**Extract provided**

---

UK mental health crisis sends disability benefits bill soaring, IFS says
The UK’s mental health plight has led to a rise in disability benefits spending as claims increased.
Research by the Institute for Fiscal Studies today showed that the number of people on disability benefits rose to 6 per cent of the working age population in 2020-2021, at 2.2m, with spending soaring by 70 per cent.
44 per cent of those on disability benefits suffered from mental health conditions, at 944,000. They made up four-fifths of the rise in disability benefit recipients over the past 20 years.
‘Over the past three decades, the fraction of working-age people claiming disability benefits has increased from 2 per cent (591,000) to 6 per cent, with much of the rise driven by growth in claims for mental health or other psychiatric problems,” said Heidi Karjalainen, IFS Research Economist and one of the authors of the research.
“This reflects an increasing rate of mental health conditions across society as a whole. If this trend continues, or is even hastened by the pandemic, it will add further pressure to disability benefit spending.”

---

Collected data
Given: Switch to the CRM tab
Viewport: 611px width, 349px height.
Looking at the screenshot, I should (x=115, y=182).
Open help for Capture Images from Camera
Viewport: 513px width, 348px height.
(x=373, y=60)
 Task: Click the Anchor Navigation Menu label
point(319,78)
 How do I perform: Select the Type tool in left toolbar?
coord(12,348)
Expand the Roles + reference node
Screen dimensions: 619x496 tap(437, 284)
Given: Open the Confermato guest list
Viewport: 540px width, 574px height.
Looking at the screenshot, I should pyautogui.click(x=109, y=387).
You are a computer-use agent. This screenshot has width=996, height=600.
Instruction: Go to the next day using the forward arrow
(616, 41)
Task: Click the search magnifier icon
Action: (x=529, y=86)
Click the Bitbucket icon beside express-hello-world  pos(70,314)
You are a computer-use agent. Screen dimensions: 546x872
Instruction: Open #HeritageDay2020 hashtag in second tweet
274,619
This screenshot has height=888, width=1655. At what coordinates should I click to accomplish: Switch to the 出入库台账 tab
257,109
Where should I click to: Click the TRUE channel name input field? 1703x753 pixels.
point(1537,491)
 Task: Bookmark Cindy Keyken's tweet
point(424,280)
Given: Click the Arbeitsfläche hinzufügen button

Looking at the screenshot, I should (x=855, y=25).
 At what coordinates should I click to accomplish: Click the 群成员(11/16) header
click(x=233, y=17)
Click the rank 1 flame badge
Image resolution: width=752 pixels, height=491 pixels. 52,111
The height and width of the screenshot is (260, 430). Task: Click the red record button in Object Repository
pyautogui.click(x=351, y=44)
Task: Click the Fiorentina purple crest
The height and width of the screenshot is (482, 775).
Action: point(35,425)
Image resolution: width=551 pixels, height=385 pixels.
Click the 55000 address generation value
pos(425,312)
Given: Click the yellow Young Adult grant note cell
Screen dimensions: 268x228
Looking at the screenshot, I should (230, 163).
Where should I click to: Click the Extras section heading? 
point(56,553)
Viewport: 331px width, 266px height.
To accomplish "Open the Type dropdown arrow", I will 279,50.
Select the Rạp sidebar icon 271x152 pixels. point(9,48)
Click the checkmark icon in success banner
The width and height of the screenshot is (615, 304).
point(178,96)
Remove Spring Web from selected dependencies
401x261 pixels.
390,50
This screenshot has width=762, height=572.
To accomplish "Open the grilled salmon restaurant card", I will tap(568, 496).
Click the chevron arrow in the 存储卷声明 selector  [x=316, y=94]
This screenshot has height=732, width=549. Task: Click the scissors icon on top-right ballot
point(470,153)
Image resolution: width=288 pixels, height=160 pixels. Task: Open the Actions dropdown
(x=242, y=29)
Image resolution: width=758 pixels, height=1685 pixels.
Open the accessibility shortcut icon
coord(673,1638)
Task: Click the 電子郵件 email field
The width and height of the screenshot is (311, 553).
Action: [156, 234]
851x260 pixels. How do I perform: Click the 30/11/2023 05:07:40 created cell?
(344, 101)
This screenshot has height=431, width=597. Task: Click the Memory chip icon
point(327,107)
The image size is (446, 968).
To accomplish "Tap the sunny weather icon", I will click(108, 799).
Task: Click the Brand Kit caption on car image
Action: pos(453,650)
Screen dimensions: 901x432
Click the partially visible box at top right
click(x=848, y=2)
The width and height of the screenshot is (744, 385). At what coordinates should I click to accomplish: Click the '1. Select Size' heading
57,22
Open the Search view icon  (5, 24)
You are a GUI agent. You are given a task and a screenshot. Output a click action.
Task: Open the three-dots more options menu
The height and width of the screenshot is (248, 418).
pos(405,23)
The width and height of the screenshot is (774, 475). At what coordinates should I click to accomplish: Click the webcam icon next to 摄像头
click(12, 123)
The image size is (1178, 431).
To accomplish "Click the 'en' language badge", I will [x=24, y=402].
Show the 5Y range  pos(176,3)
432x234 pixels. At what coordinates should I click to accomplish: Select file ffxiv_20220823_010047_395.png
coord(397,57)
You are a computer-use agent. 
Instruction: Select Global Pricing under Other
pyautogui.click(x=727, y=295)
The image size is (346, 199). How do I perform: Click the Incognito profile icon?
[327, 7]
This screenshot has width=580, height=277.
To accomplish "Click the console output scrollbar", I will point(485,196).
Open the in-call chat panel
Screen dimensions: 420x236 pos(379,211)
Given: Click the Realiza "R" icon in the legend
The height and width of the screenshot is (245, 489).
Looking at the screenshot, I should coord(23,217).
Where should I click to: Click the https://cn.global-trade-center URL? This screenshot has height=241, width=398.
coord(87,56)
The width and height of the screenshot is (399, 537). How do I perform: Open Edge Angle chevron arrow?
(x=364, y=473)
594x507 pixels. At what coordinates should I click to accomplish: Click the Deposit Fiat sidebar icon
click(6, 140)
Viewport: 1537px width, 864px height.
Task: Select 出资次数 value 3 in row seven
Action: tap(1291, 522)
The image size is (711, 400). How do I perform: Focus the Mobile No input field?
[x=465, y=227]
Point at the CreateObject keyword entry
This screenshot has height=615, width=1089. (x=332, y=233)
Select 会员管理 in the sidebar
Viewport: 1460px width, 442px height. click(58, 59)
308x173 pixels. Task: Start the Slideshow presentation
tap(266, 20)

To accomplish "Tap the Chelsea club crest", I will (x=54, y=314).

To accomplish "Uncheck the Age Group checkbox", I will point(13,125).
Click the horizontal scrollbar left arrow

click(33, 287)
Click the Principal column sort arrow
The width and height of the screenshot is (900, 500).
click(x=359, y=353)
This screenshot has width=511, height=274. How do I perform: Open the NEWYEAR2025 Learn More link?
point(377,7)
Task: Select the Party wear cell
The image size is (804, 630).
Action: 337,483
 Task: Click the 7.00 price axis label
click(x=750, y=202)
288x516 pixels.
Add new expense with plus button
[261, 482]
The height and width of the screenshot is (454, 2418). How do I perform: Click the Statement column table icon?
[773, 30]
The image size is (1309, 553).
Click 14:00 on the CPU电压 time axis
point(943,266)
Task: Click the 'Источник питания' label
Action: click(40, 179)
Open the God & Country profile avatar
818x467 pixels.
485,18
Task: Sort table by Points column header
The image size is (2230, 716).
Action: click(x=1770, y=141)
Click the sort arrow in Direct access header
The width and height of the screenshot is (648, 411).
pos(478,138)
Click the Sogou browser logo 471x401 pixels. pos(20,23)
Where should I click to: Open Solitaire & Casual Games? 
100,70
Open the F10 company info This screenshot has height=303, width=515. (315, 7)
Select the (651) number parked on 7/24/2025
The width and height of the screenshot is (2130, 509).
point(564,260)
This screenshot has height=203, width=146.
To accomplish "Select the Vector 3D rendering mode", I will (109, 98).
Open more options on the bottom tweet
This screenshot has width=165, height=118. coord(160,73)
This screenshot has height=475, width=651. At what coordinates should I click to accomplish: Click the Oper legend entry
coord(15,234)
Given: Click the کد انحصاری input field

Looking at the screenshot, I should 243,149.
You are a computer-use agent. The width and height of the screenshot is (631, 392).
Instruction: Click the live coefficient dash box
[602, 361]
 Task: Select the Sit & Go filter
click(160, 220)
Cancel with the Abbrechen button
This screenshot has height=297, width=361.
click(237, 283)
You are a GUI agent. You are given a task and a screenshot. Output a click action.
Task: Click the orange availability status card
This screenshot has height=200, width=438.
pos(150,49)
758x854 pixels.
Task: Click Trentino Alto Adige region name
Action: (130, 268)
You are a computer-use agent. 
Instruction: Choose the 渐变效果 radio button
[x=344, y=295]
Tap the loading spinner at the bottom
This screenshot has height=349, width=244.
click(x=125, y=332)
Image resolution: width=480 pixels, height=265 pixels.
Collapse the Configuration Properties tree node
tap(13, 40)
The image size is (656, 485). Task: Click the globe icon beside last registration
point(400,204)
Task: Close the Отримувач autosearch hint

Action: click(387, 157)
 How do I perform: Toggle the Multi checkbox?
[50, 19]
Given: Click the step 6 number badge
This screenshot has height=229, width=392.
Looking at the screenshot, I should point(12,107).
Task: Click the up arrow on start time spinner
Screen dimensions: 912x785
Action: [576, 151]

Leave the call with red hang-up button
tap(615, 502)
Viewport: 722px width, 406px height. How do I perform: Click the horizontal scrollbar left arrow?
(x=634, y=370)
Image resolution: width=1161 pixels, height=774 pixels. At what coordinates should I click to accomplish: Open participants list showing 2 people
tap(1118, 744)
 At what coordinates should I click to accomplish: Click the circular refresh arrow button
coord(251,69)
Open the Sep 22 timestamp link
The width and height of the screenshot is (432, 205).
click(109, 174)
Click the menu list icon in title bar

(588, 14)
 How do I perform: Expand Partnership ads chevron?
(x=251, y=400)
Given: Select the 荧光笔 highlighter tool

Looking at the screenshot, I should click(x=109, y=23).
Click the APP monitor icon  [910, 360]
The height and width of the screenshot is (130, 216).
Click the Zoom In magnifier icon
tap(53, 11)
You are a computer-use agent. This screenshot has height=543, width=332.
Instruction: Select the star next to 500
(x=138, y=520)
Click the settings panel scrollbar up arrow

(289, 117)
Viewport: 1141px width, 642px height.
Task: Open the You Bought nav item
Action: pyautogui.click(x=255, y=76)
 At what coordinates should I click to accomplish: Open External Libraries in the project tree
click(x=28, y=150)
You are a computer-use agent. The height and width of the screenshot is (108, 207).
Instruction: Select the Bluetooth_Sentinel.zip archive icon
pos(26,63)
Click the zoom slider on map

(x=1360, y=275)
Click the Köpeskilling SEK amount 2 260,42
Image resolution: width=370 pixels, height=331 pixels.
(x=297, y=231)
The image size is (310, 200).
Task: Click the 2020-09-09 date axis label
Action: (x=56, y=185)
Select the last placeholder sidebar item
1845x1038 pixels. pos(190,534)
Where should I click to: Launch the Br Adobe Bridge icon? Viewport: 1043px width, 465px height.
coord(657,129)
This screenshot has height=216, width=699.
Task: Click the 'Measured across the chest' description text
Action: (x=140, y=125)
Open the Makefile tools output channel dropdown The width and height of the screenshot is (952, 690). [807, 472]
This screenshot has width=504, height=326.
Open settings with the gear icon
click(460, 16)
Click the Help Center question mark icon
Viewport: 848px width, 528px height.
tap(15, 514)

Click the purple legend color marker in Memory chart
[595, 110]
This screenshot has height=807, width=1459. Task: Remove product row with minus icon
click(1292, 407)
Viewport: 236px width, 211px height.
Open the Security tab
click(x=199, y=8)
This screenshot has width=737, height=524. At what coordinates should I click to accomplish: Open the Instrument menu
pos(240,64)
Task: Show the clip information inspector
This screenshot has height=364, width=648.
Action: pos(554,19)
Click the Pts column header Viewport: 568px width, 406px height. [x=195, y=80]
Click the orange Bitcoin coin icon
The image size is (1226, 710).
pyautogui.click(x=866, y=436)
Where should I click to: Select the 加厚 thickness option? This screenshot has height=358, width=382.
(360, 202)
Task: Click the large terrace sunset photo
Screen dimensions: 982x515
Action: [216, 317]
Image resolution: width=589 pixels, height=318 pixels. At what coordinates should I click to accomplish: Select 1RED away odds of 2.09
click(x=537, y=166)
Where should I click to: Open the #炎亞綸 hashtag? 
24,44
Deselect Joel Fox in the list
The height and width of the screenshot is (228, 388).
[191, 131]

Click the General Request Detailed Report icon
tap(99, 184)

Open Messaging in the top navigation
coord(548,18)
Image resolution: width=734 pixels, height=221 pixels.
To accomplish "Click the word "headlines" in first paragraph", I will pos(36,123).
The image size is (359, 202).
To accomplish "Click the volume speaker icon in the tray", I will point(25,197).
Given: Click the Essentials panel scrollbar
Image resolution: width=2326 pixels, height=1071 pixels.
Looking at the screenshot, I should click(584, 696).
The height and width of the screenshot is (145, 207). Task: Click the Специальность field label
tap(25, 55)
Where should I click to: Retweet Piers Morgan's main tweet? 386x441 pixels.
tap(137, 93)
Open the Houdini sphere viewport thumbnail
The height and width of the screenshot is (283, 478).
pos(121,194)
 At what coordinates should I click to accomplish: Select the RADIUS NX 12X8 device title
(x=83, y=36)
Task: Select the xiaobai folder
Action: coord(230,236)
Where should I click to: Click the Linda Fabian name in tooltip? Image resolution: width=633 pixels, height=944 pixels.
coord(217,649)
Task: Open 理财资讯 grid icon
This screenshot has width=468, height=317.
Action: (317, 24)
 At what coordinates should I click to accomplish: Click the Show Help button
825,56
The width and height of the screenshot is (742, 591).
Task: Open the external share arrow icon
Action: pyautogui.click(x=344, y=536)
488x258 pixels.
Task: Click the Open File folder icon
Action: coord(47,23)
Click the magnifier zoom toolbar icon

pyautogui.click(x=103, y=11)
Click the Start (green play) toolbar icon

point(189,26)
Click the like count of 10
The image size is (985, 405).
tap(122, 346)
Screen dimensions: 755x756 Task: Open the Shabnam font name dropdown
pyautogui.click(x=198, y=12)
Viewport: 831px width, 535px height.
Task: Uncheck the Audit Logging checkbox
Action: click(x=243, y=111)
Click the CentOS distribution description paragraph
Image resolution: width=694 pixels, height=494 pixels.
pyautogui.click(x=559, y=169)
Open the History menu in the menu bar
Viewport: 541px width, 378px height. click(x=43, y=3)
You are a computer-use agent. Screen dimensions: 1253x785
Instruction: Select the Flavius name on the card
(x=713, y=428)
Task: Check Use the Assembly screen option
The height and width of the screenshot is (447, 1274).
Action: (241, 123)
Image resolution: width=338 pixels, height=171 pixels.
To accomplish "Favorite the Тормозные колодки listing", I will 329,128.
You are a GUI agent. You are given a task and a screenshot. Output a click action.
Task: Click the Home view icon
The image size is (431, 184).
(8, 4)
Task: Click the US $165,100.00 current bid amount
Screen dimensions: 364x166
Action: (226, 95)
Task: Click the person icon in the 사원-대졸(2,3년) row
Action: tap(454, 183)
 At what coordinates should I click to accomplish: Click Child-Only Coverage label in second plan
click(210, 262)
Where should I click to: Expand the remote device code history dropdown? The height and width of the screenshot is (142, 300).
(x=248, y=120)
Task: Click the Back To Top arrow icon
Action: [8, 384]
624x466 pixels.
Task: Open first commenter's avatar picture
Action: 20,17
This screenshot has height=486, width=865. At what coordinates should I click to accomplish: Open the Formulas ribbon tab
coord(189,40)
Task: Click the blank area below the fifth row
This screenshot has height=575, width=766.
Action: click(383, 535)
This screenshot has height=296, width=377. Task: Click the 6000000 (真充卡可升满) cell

---

**Required work**
Please duplicate the passage of the article on disability benefits spending starting with "44 per cent" and going on through "of the research.".

**Exercise response**
44 per cent of those on disability benefits suffered from mental health conditions, at 944,000. They made up four-fifths of the rise in disability benefit recipients over the past 20 years.
‘Over the past three decades, the fraction of working-age people claiming disability benefits has increased from 2 per cent (591,000) to 6 per cent, with much of the rise driven by growth in claims for mental health or other psychiatric problems,” said Heidi Karjalainen, IFS Research Economist and one of the authors of the research.